-- Start Dataset records --

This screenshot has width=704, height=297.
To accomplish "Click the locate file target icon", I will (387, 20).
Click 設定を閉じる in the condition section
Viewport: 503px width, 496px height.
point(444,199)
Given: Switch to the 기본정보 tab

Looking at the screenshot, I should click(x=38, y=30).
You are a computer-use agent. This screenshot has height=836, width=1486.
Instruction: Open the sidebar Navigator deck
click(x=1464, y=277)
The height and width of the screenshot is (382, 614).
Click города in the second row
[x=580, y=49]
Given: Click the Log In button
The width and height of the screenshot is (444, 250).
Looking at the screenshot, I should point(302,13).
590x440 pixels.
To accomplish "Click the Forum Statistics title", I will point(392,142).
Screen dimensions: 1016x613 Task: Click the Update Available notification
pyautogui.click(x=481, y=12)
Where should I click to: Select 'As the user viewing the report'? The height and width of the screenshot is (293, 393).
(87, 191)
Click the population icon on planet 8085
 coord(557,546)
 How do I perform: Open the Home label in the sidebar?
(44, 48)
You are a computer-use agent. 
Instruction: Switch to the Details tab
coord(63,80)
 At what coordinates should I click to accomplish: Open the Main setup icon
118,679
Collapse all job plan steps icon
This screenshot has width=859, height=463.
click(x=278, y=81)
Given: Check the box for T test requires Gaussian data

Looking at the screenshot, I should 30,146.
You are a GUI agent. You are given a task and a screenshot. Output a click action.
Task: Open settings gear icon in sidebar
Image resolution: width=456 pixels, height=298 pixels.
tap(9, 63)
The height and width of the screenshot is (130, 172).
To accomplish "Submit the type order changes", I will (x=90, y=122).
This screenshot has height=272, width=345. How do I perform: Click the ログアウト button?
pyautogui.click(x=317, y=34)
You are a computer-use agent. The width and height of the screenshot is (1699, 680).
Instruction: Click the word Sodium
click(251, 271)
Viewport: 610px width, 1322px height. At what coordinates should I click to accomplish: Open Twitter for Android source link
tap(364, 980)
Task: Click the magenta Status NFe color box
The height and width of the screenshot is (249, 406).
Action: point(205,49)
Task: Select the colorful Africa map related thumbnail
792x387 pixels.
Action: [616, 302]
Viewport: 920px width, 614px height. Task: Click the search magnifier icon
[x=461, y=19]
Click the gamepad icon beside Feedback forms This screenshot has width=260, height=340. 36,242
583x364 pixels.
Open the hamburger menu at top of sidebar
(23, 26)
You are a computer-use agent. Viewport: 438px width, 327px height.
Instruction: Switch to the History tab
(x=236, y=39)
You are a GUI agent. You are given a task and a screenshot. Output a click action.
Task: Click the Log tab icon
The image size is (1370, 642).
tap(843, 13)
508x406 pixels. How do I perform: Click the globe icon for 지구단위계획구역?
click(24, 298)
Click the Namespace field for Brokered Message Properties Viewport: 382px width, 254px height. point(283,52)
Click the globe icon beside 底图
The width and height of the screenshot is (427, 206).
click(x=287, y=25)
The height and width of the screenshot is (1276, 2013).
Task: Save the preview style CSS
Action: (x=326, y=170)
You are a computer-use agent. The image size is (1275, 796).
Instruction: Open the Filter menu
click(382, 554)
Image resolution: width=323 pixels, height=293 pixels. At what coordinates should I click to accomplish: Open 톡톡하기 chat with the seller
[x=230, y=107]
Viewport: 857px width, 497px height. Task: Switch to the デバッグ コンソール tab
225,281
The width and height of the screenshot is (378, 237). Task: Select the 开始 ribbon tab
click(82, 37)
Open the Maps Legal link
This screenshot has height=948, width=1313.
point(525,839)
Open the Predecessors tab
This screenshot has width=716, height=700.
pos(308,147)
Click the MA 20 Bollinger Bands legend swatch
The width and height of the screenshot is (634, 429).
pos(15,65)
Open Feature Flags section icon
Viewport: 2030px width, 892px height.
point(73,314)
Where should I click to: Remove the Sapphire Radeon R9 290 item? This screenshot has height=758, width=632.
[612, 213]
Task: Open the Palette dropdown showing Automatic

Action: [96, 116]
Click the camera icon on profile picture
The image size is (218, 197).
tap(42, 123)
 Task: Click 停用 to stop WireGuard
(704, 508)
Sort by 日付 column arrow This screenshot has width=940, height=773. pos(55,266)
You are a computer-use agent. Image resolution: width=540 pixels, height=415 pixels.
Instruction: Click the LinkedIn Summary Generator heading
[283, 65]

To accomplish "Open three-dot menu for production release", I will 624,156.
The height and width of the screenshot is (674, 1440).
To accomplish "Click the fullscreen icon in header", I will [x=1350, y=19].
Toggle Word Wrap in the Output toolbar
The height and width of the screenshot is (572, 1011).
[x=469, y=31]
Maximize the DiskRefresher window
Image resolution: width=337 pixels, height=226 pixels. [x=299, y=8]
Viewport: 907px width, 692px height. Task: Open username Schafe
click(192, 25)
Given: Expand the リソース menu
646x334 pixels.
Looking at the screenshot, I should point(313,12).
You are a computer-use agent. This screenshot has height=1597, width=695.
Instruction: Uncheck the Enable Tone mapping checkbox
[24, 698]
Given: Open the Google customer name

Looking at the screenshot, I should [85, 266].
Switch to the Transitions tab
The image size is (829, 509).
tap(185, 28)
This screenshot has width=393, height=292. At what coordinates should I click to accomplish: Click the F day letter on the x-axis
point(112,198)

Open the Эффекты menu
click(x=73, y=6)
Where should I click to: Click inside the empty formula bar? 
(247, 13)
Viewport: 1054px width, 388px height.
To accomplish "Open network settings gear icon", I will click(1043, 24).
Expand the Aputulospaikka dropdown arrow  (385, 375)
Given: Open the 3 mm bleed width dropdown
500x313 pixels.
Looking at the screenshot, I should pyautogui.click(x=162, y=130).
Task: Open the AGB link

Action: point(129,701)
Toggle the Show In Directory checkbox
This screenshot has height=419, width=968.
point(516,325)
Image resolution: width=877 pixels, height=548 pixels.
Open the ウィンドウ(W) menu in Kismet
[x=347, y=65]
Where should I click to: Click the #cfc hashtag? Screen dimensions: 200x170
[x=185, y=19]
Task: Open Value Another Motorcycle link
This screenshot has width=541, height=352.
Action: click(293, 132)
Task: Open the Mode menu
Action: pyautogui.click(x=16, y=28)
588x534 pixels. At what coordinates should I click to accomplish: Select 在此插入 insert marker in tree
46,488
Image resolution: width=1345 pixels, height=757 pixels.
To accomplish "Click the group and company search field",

-- End Dataset records --

Given exercise: Rewrite the records starting at the line containing "590x440 pixels." and ending at the line containing "click(x=278, y=81)", swapping "Details" for "Overview" and leaving everything else the same.

Complete answer:
590x440 pixels.
To accomplish "Click the Forum Statistics title", I will point(392,142).
Screen dimensions: 1016x613 Task: Click the Update Available notification
pyautogui.click(x=481, y=12)
Where should I click to: Select 'As the user viewing the report'? The height and width of the screenshot is (293, 393).
(87, 191)
Click the population icon on planet 8085
 coord(557,546)
 How do I perform: Open the Home label in the sidebar?
(44, 48)
You are a computer-use agent. 
Instruction: Switch to the Overview tab
coord(63,80)
 At what coordinates should I click to accomplish: Open the Main setup icon
118,679
Collapse all job plan steps icon
This screenshot has width=859, height=463.
click(x=278, y=81)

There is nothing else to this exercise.